> AIM 1
How would you translate this sentence from the passage on US–Pakistan relations into Spanish: "The problem with this protection racket is that it isn't working."?
> AIM 2
Can you extract, word for word, the stretch of the passage on US–Pakistan relations starting at "Why the 'populist" and ending at "in South Asia."?

> SOURCE TEXT

Why the 'populist rage'? Why aren't the people more grateful for all the bombs and assorted weapons we offer their government? He goes on to compare the relationship between the US and Pakistan to that of a shopkeeper to the mafia:

The second argument is the one given by businesses when they pay off the Mafia: ‘We need to keep these guys as allies, or else they will become enemies.’ The problem with this protection racket is that it isn’t working. Admiral Mike Mullen finally said publicly what insiders have said privately for years: Pakistan’s army, despite getting over a quarter of its budget from Washington, funds and arms the most deadly terrorist group in South Asia.

Does Zakaria actually believe this rubbish? Does it really need to be pointed out that the US is by far the stronger party, and hardly comparable to a reluctant merchant humoring crime bosses leaning on him? He know US forces have been killing Pakistani civilians for years, and our relationship with them makes their position more precarious, as ordinary Pakistanis intensely resent our periodically killing their people in raids on alleged al-Qaeda camps, our insisting that they should be grateful and "see it our way" notwithstanding. Zakaria even says:


The Pakistani military holds to its worldview out of an ideological conviction that combines 19th century realpolitik with politicized Islam. But it also has a strong bureaucratic interest in regional friction. After all, with a win-win scenario in which peace with India results in prosperity for the region, why would Pakistan need a vast military that sucks up almost a quarter of the federal budget? The country’s military would end up looking like India’s— noninfluential, nonpolitical and well­ contained within the larger society
.

> LISTED RECORDS
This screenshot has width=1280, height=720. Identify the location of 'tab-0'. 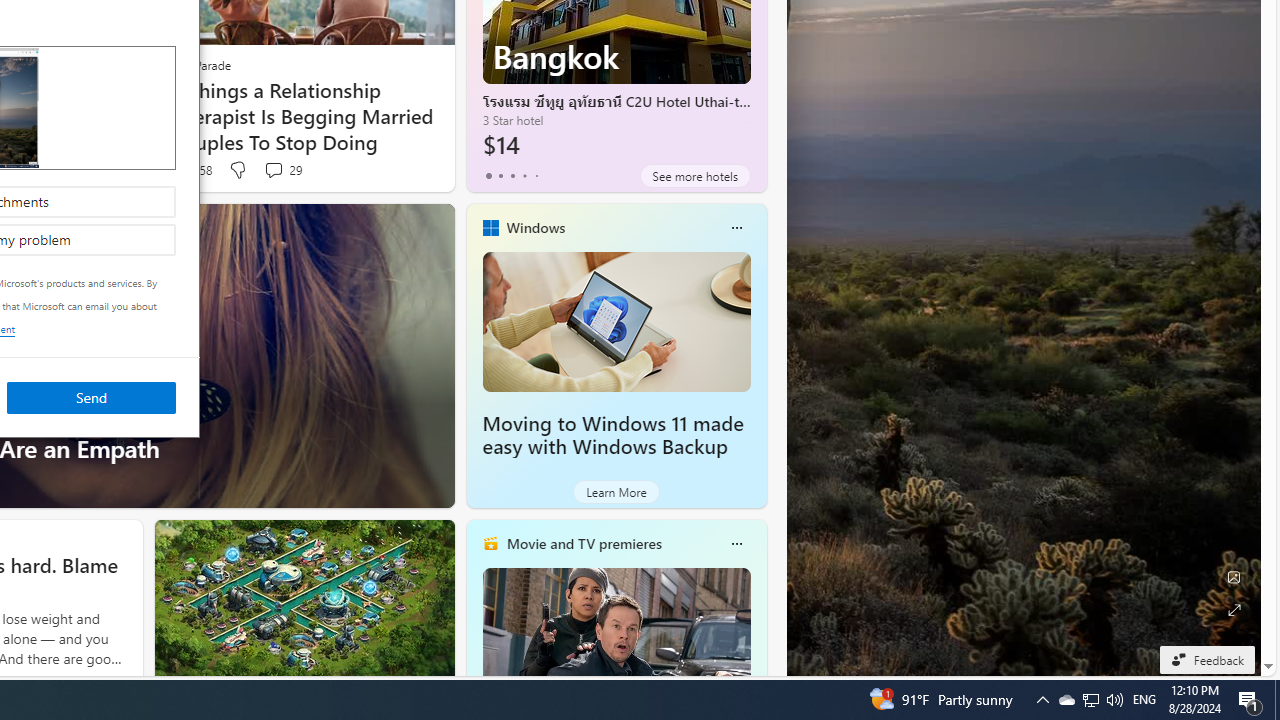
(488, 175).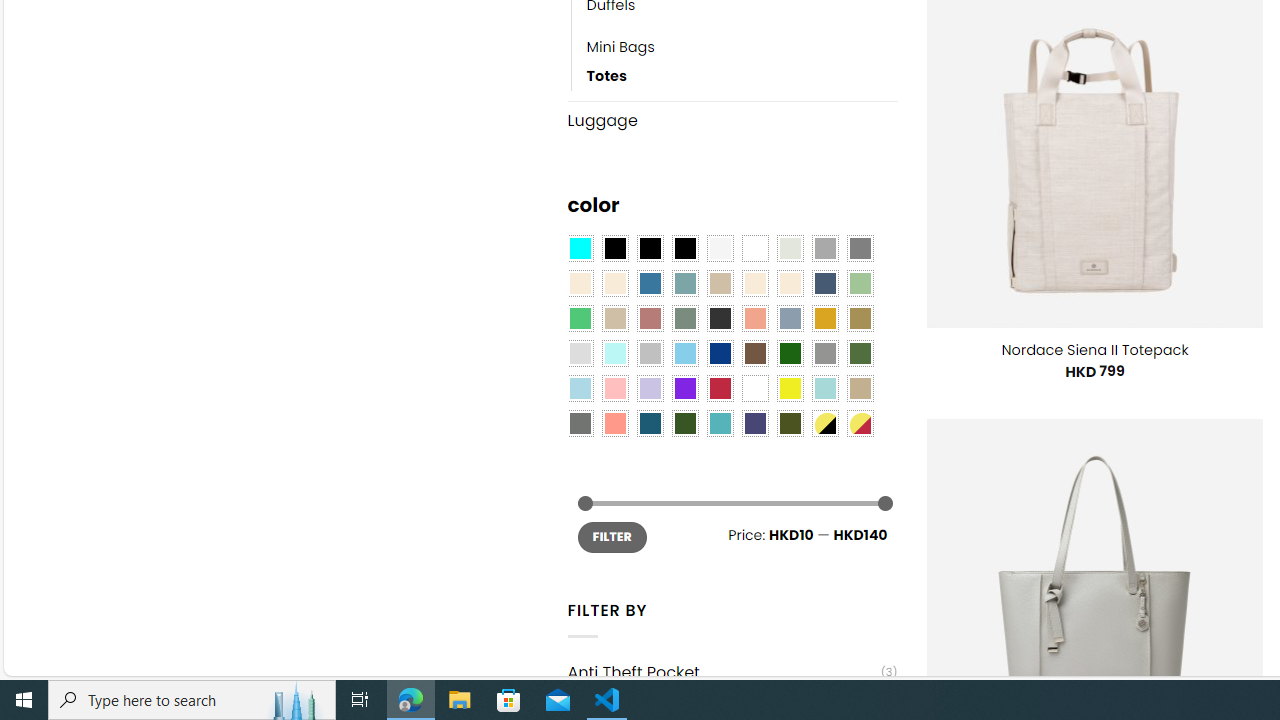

---

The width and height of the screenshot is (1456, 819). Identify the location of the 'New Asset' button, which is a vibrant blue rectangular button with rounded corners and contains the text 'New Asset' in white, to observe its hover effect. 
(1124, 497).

...

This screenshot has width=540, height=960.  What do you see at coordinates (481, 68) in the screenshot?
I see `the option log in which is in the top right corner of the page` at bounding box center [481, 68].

> TASK SOLUTION 1
El problema de esta extorsión a cambio de protección es que no está funcionando.

> TASK SOLUTION 2
Why the 'populist rage'? Why aren't the people more grateful for all the bombs and assorted weapons we offer their government? He goes on to compare the relationship between the US and Pakistan to that of a shopkeeper to the mafia:

The second argument is the one given by businesses when they pay off the Mafia: ‘We need to keep these guys as allies, or else they will become enemies.’ The problem with this protection racket is that it isn’t working. Admiral Mike Mullen finally said publicly what insiders have said privately for years: Pakistan’s army, despite getting over a quarter of its budget from Washington, funds and arms the most deadly terrorist group in South Asia.